Interesting approach.

def handle_call(:foo, from, state) do
  GenServer.reply(from, :ok) # !!! I almost missed this part !!!

  new_state = do_work()

  {:noreply, new_state}

To me this further illustrates that one needs to be very clear on what the reply really “means” and what the reply is meant to accomplish.

  • In the simplest and most common case one is simply waiting for a result that one needs to continue - though that opens up other questions that could be worth consideration:
    A) Should I be waiting for a result or should I be re-organizing my logic to work in a GenStage kind-of-way?
    B) Do I really want to be blocked for the result?
  • Waiting for an :ok reply can mean
    a) I just want to make sure you got the message - past that if something goes wrong it’s entirely your (and your supervisors) problem.
    b) I really need to know that my request was processed to completion - if it didn’t, I need to “let my supervisor know” (i.e. I need to fail).

Building Non Blocking Erlang Apps is a nice tactic for a server to remain responsive even when dealing with slow services/resources. But what if a client of such a server doesn’t want to be blocked either?

This is where I thought the “call-with-acknowledge/cast-result-back-to-client” interaction pattern might come in handy. But that would mean having to rework the server’s interface. It probably would be simpler and better for the client to spin-off a proxy process (Task.start[_link]?) for the sole purpose of handling one request with that server - it doesn’t matter if the proxy process is blocked - because that’s it’s job. The client process can go off and do it’s thing, until the proxy reports back with a result or error (and terminates).

A one-off proxy process may also be better when dealing with timeouts because stale messages wouldn’t have a mailbox to go to, so the “real” client isn’t burdened with clearing out stale messages.

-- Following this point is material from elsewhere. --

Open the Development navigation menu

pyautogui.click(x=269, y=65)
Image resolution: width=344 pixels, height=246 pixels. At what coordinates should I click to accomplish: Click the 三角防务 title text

The point being process interaction isn’t simply limited to cast and call but can be customized with process links, monitors and other (short lived) processes; so it would be a big mistake to mentally equate a call to a process to a function invocation when in fact process interactions can be handled in many and more nuanced ways.

Yes - I know it looks like I’m overthinking (over-engineering) this but

In preparing for battle I have always found that plans are useless, but planning is indispensable. Dwight D. Eisenhower

i.e. it’s important to know the full spectrum of your available options - or in my case before choosing the simplest possible approach I want to assess all available options first so that I can legitimately select the simplest option as the appropriate and best option - rather than just selecting something “by default”.


The early-reply trick depicted above, and the reply-later trick used in the linked article, just blew my mind.

I don’t know why neither ever occurred to me––I’ve know about the pieces to implement both strategies for a while.

10/10 would be amazed again


4 posts were split to a new topic: Finding Vampire Numbers

Can anyone share the linked article? Sadly can’t find it on